Jn 11, 45-57 : faire mourir Jésus.
Nous venons d’entendre le récit du chemin du ciel. La grande leçon que Jésus nous offre à contempler durant ces prochains jours est son humanité. Tellement humain dans son geste plein d’amitié pour Marthe et Marie qui précède notre lecture que Jésus se voit condamner par un pouvoir quasiment dictatorial sur lui.
Ce qu’a bien pu vivre Jésus, je l’entrevois dans ces récits d’enlèvements comme celui de sœur Gilberte Bussière qui, à 75 ans, fut enlevé au Cameron par des djihadistes de Boko Haram[1], simplement parce qu’elle aidait des gens, leur redonnait de la dignité. Au sortir de son enlèvement, elle écrit que jamais je n’ai autant gouté la parole de Dieu et ressenti sa présence.
Il me semble que Jésus aurait signé cette déclaration. Il n’a plus rien à perdre. Il est traqué de toute part. Sans ses longs moments de prière où il tombe littéralement entre les mains de son Père (He 10,31), il n’aurait pas tenu le coup. Là, il puise une force intérieure qui le fait tenir debout au milieu de tant de haine à son endroit.
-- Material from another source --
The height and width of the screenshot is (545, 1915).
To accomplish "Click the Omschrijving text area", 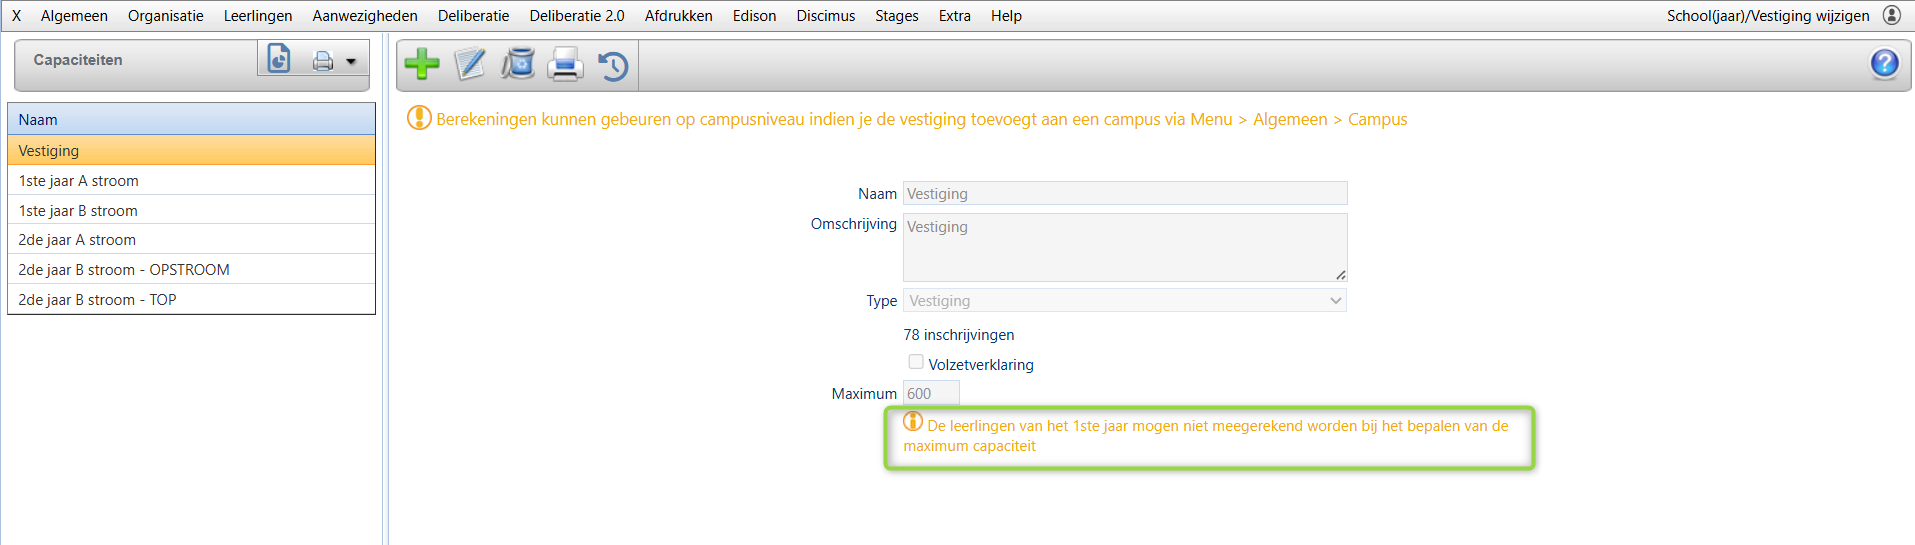I will coord(1124,247).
Sr Gilberte reprend autrement les dernières paroles de Jésus sur la Croix Père, pourquoi m’as-tu abandonné quand elle dit que c’est quand on n’a plus rien qu’il ne reste que Dieu.
Jésus éprouve en permanence pour la nation le paradoxe de vivre ce qu’il enseigne. Rien de grand, de plus honorable ne se vit sans paradoxe que l’évangile appelle le mystère pascal. En prendre conscience est le chemin pour vivre avec Jésus cette semaine sainte.
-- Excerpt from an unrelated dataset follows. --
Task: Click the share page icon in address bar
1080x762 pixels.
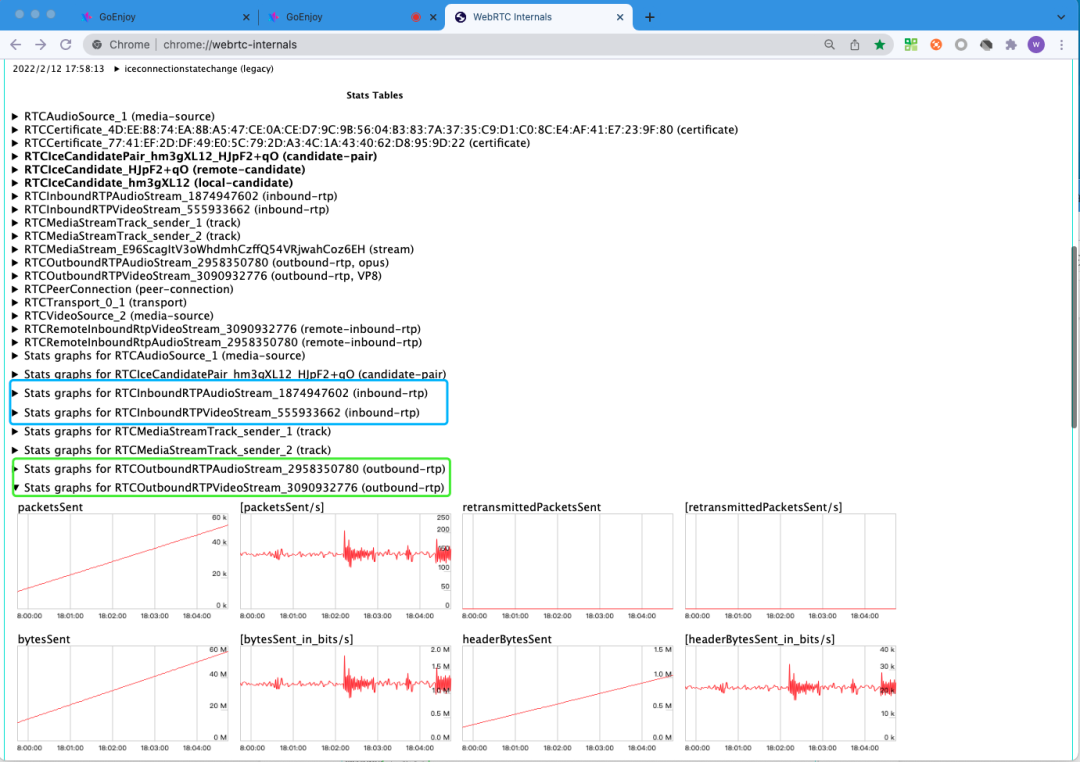Action: 855,45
Ézéchiel dans la lecture entrevoit avec précision l’action de Jésus. Je les rassemblerai…, je les ramènerai…, j’en ferai une seule nation. Jésus ramasse cette vision quand il dit moi, je vous dis (Mt 5, 27). Cette déclaration fait de Jésus le criminel le plus recherché, le plus dangereux parce qu’il élimine les clôtures comme celles du Sabbat, qu’il supprime la distance entre le pur et l’impur, le dire et le faire. Son acceptation des autres tels qu’ils sont sans les convertir fait de lui l’ennemi de la religion. Jésus vit et meurt pour son histoire d'amour avec les gens. Il en est le protagoniste.
Nous vivrons ces prochains jours l‘itinéraire d’un modèle parfait d’une vie paradoxale : humain et divin, impuissant et puissant, mis en mort et vivant. L’évangile est une collusion constante d’opposés, de paradoxes, de contradictions. Jésus veut sortir des gens, des petites gens, de leur indignité, mais n’élémine pas ceux qui lui en veulent à mort. Il passe en faisant le bien, mais est poursuivi comme destructeur de la nation, victime de la cruauté et de la haine.
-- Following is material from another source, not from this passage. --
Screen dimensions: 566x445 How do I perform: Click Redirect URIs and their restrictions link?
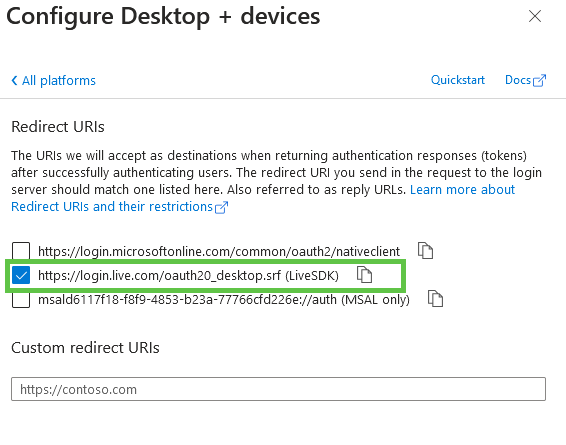coord(112,206)
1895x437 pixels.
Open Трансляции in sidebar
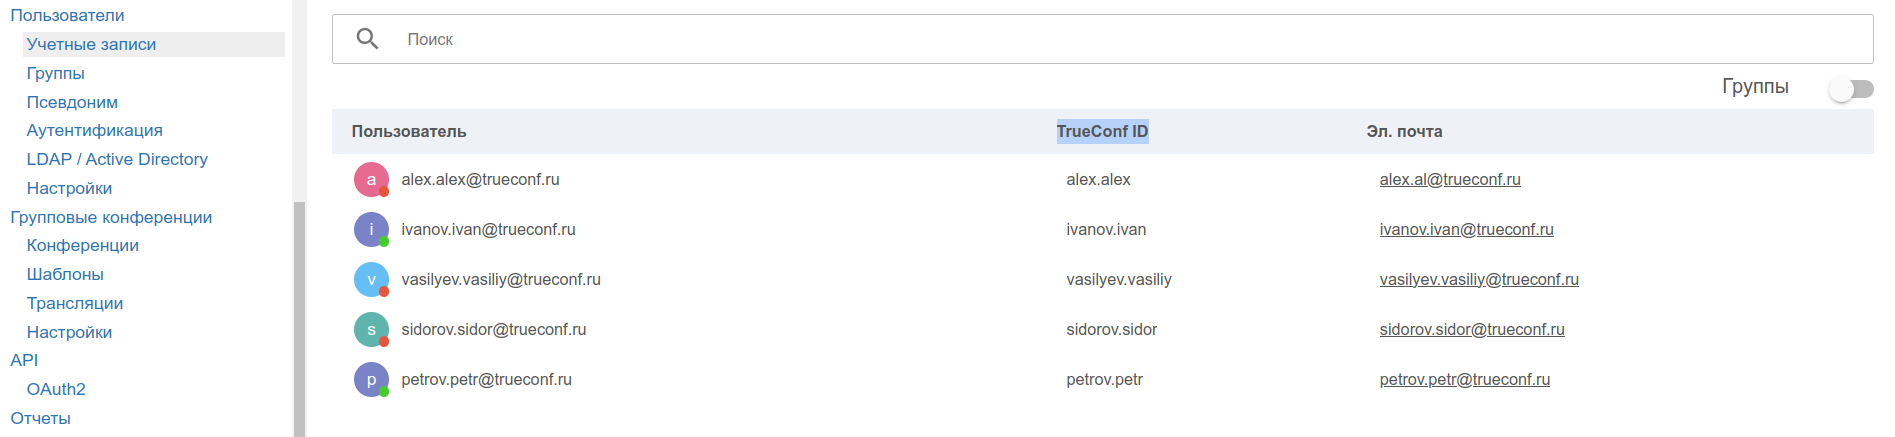75,303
Il faut renoncer à cette voie surplombante (Marcel Légaut) qui consiste à affirmer que Jésus connaissait d’avance son destin parce qu’il est dans le Père et le Père en lui. Il y a consensus aujourd’hui chez les exégètes que c’est par sa radicalité non violente en faveur des rejetés par la classe dirigeante, pour son refus de voir des vies humaines devenir des maisons de trafic (Jn 2, 13-25), pour sa parole libre, libératrice qu’il fut tué. Jésus déstabilise les tenants d’un ordre social axé sur le visible. Un homme, écrit Matthieu (13, 19-20), ensemence du bon grain, mais pousse aussi de mauvaises herbes qu’il refuse d’enlever. En rassemblant les mauvaises herbes, vous déracineriez le blé avec elles.
Cette semaine sainte, prenons le temps d’accueillir une vie paradoxale et demandons-nous comment nous vivons ces paradoxes ? Nous entendrons des récits de mort transformés en chemin de vie ; une souffrance profonde transfigurée en bonheur ; une victoire écrasante des puissants leaders déclaration de leur faiblesse. Il faut oser donner sens à une folie, celle de la croix, sagesse de Dieu, qui reste un non-sens. Ce qui adoucit ce chemin de croix et le rend aimable, c’est de contempler l’amour avec lequel il est parcouru.
En ces temps de désolation, nous avons de grandes difficultés à voir un horizon futur où la lumière remplace les ténèbres, où l'amitié remplace la haine, où la coopération remplace la guerre. Cette semaine nous redira que nous sommes les témoins d’un tel horizon. L’essentiel est de ne pas laisser nos opacités nous enlever la lumière de Pâques. AMEN.